* _LISTED RECORDS_
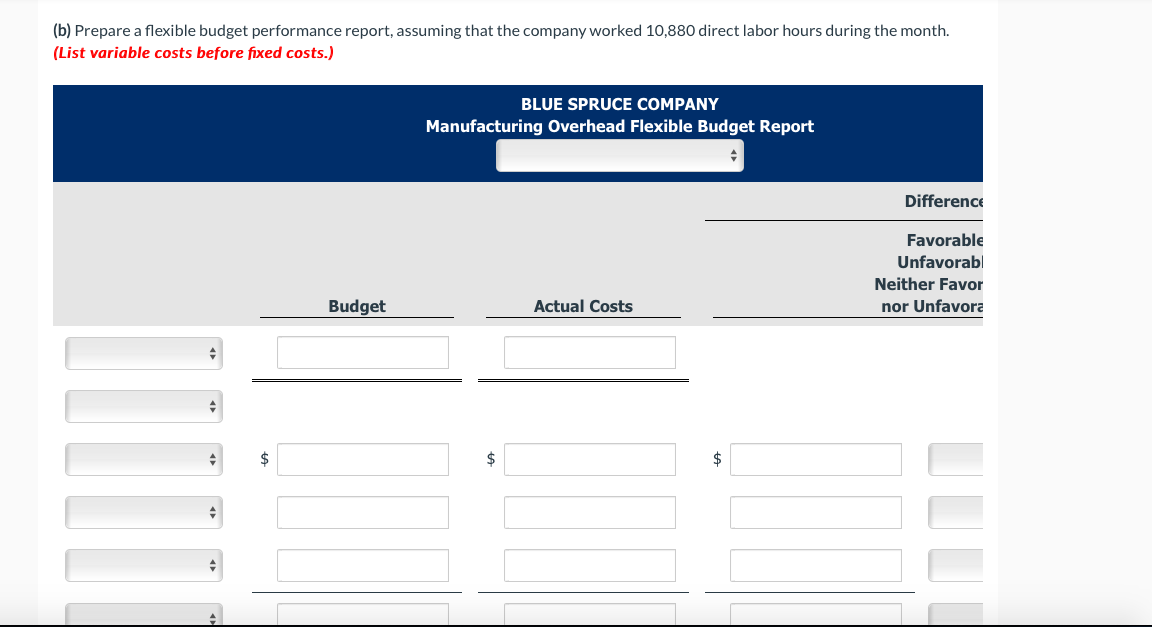The height and width of the screenshot is (627, 1152).
Task: Open the report period dropdown in the header
Action: (x=619, y=155)
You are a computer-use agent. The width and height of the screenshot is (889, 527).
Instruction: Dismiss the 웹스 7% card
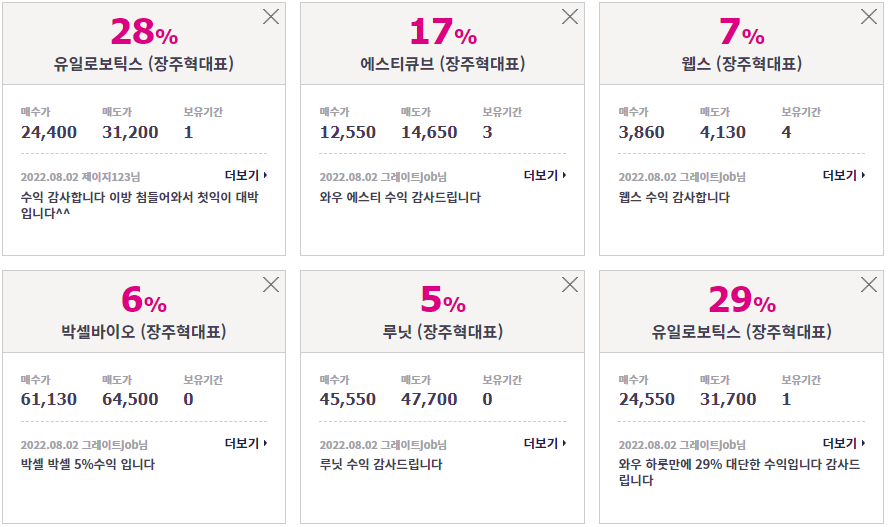click(869, 17)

* _YOUR TASK_
Retype the text of both items above verbatim, line for line, and leave out the pictures.

* _THE COMPLETED TASK_
The height and width of the screenshot is (627, 1152).
Task: Open the report period dropdown in the header
Action: (x=619, y=155)
You are a computer-use agent. The width and height of the screenshot is (889, 527).
Instruction: Dismiss the 웹스 7% card
click(869, 17)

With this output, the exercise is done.